WASHINGTON (Reuters) - With food stamp enrollment at a record high, the Obama administration estimated on Thursday the program’s cost will rise by 14 percent in fiscal 2010 and could top $60 billion.
The administration’s budget proposal also asked for $7.777 billion for the Women, Infants and Children feeding program, up $917 million from this year, and renewed a proposal for a $1 billion a year increase for child nutrition programs.
Food stamps are the major U.S. antihunger program and help poor people buy groceries. Enrollment has set records for three months in a row, reaching 32.55 million at latest count.
Participation is highest during times of economic distress.
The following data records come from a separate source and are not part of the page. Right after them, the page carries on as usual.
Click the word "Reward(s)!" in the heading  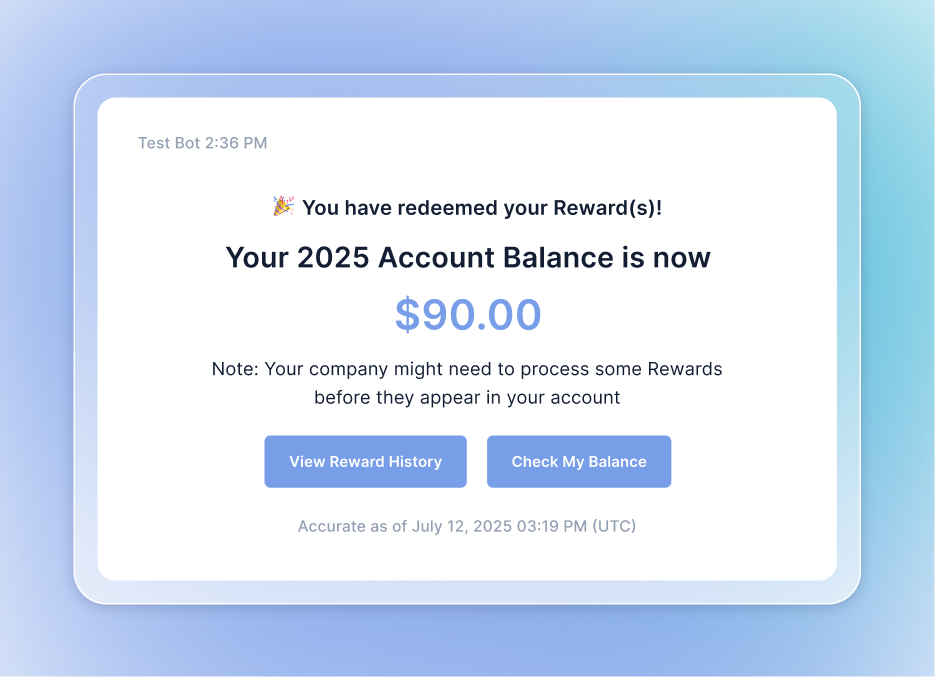click(608, 208)
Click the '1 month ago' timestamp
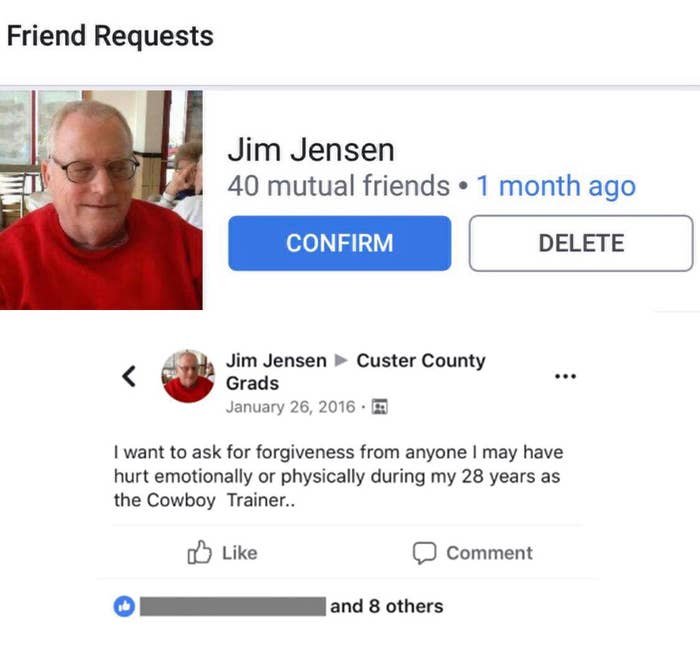 coord(556,186)
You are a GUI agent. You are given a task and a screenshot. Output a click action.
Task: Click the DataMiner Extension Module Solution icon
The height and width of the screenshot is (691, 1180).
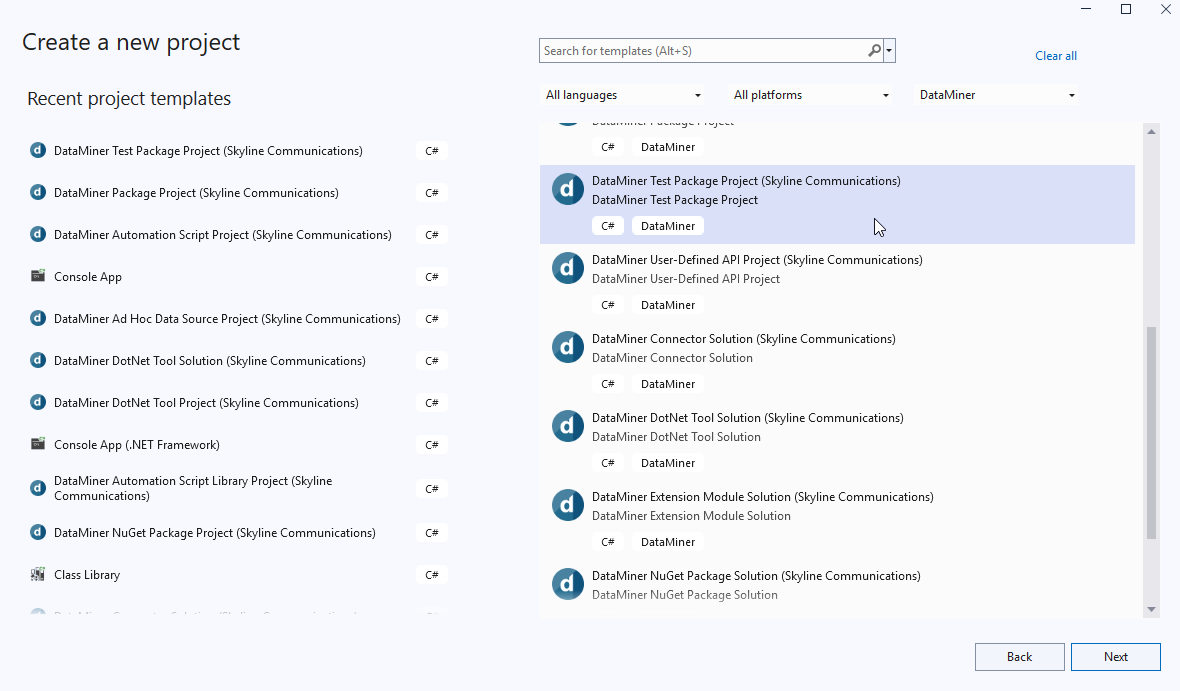coord(567,505)
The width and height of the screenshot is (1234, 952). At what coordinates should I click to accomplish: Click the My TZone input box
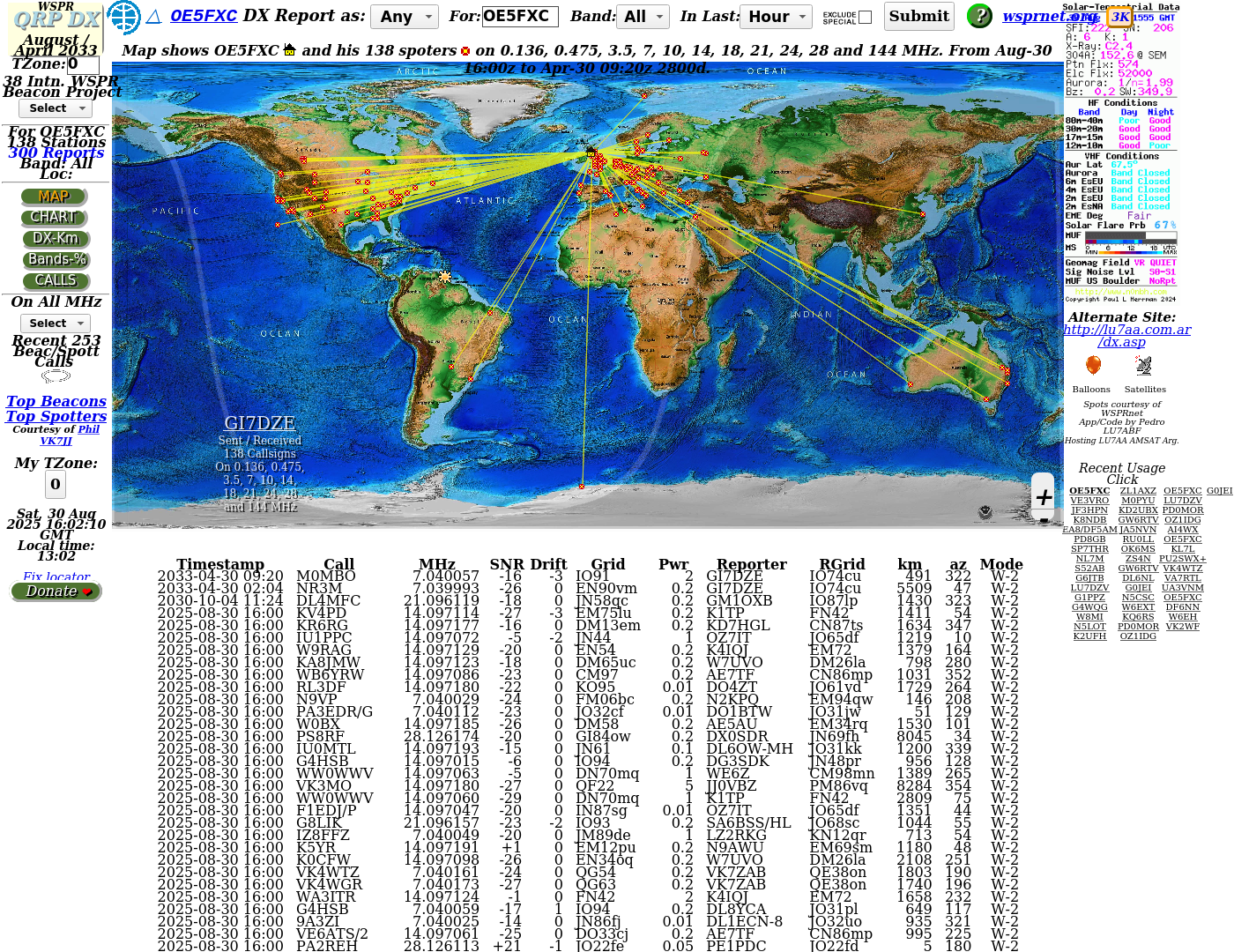click(x=55, y=484)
Some economists say unemployment could reach 10 percent before the U.S. economy recovers from the recession that began in December 2007. The government will update the unemployment rate on Friday. It was 8.5 percent in the most recent report.
Spending on food stamps, renamed the Supplemental Nutrition Assistance Program, has zoomed in the past couple of years. Some $39.8 billion was appropriated in fiscal 2008 and $54 billion this fiscal year. Fiscal years open each Oct 1.
Child nutrition programs, which include school lunch and school breakfast, are due for renewal by Congress this year. The White House backs a $1 billion increase in annual spending on child nutrition but has yet to spell out how it would use the money.
U.S. President Barack Obama has the goal of ending childhood hunger by 2015.